FOUR out of every five businesses in regional NSW are feeling the financial pinch from the ongoing drought.
In a survey by the NSW Business Chamber, 84 per cent of businesses indicated they were impacted by the drought, 43 per cent of which said the current drought was “far more severe” than previous droughts.
About one in three affected businesses said the viability of their business was at risk due to the current drought conditions, and more than two in three affected businesses indicated they would scale back investment and reduce capital compared to previous plans.
On average, affected businesses indicated they may have to reduce staffing levels by 1.5 employees.
The chamber’s New England North West manager, Joe Townsend, said this was the largest number of responses to a survey the chamber had ever received, which “truly demonstrates the depth” of the drought’s impact.
Ultra Lubricant owner Richard Neill has shops in Gunnedah, Moree and Wee Waa. In the last three months, he’s really noticed the downturn.

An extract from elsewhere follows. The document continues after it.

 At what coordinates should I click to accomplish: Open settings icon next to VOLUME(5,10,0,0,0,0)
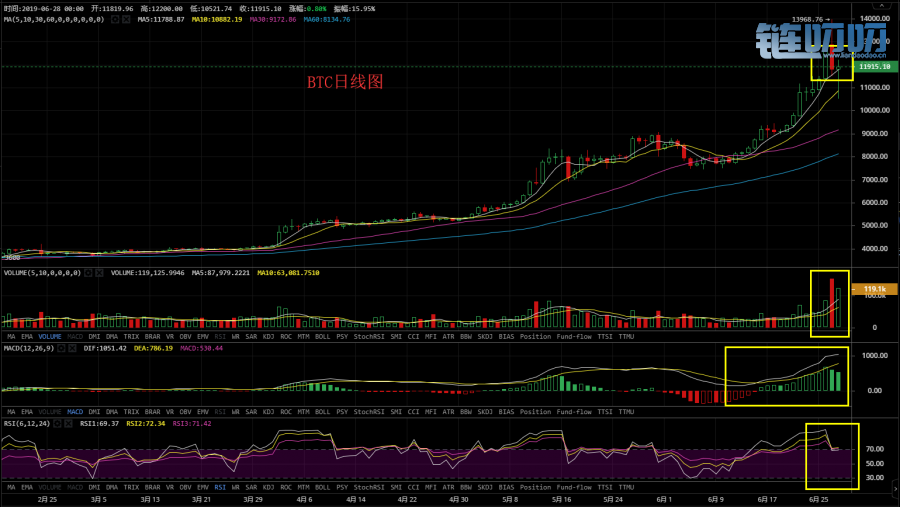89,273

“We run accounts with all our customers and the debt collecting side of it is getting harder and harder,” Mr Neill said.
“The majority of them are farmers, and we don’t want to ring up to put the squeeze on them.
“At the same time, there is a downturn in actual sales, so it’s tough all round.”
Adam Stacey from Forsyths accounting firm said there was a lot of financial uncertain among regional businesses
“As a predominately farming community, a lot is driven by that industry,” Mr Stacey said.
“With the uncertainty when the rain is going to come, everyone is tightening their belts.
“Most businesses we deal with are seeing some sort of effect, and that's across a wide range of businesses.”
Mr Townsend said while there was no silver bullet apart from rain, the chamber had suggested a range of measures including a one-stop shop to connect businesses with existing government programs and NSW government funding to allow council rate relief for drought-affected businesses.